On the technology side, the deal is important because McLeodUSA has opted to build a
next-generation mesh backbone based on DWDM (dense wavelength-division multiplexing),
rather than selecting equipment based on a Sonet architecture. Several Ciena products, including
the CoreDirector switch, CoreStream transport product, and the LightWorks management system
will be used to build the network, according to both companies.

"Ciena's technical maturity in the industry and the feature sets on their CoreDirector and
CoreStream platforms were key selling points," wrote Robert Adams, director of network
planning at McLeodUSA, in responding to questions that were emailed to him by Light Reading.

The deal is not exclusive, however, according to Adams. "McLeodUSA will not be put into a
position of single vendor dependence."

"For us, what's important is you have a carrier basing its network on a new mesh architecture
instead of Sonet ADMs," said Denny Bilter, senior director of marketing with Ciena.

The deal was announced on the same day that Ciena raised a total of $1.5 billion in a combined
debt and secondary stock offering (see doclink 3564). Ciena shares were trading down 2.00
(1.78%) at 83, in late afternoon trading.
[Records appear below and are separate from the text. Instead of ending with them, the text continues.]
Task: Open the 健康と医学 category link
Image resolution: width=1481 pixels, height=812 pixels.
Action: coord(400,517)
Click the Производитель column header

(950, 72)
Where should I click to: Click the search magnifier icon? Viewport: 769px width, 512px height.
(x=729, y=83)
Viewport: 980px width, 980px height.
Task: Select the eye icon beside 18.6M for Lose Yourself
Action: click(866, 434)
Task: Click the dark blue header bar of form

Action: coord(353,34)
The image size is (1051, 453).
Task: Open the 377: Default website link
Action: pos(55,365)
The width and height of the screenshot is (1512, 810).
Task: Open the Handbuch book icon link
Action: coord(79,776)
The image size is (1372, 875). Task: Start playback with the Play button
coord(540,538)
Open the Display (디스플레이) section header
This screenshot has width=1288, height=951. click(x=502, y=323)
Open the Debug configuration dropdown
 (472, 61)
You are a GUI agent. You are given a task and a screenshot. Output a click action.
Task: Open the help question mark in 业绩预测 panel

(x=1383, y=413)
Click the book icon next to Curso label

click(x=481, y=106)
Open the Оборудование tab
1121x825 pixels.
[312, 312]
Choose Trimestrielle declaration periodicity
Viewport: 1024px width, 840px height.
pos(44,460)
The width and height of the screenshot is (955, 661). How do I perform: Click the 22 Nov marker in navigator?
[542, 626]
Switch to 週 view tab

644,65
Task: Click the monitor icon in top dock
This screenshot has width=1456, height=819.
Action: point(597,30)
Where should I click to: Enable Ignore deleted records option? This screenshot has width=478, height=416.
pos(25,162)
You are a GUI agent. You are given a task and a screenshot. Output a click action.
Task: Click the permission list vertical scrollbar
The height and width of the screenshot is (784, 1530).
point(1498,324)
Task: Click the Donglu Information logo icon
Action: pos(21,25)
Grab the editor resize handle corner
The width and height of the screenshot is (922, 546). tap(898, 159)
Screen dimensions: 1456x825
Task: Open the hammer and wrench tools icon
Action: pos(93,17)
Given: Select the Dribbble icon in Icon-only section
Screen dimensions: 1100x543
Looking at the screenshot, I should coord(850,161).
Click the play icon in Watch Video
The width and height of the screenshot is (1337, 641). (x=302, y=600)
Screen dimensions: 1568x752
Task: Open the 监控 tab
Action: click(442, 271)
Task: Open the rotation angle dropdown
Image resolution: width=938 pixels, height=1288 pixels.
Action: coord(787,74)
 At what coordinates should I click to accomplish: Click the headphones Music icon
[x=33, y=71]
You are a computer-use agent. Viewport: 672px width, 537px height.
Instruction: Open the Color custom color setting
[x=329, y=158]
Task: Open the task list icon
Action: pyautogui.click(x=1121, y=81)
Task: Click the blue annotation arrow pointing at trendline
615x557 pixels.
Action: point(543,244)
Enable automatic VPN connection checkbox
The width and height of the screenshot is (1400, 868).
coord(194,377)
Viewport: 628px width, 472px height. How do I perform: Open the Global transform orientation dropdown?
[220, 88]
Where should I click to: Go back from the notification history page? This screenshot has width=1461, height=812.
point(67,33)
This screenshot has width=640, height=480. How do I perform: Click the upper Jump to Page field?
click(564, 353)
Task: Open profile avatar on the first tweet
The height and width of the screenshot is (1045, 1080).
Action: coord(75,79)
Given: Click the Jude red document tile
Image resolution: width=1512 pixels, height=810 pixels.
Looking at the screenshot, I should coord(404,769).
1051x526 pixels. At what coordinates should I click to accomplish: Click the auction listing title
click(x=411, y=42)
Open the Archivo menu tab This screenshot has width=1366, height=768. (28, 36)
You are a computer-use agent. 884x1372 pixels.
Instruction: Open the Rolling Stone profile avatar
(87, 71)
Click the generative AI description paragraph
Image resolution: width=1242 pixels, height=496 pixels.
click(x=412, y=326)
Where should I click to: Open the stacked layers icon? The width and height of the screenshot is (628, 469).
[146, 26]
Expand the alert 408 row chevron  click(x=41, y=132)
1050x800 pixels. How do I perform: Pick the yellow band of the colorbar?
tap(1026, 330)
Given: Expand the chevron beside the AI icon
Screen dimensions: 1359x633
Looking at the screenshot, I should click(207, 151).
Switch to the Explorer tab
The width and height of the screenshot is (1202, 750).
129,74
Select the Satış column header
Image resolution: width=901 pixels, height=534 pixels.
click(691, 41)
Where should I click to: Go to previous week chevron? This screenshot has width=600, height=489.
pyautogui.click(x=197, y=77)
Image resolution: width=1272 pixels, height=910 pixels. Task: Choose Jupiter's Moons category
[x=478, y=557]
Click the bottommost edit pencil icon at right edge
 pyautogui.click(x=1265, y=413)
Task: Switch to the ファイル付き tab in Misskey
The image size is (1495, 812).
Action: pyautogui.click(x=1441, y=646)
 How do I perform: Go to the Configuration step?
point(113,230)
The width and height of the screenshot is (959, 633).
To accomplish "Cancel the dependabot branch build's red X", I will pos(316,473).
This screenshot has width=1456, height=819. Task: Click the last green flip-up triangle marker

To: Rustam Tahir who wrote (10317)2/8/2001 12:58:22 PM
From: James Fulop  Read Replies (2) | Respond to of 12623
 
>>• McLeodUSA is among a handful of well-funded CLECs. We estimate that its network expansion is over-funded by $400MM, assuming $1B in capital spending in 2001.<<

Interesting. Some posters on the Sycamore and Nortel threads immediately assumed Ciena was financing this whole deal and therefore thought the contract was not attractive. I had my doubts about it being vendor financed given Ciena's record (my understanding of even the Iaxis situation was that it was not originally vendor financing but normal receivables that went into arrears....)and the above just lends more backing to my assumption. Thanks.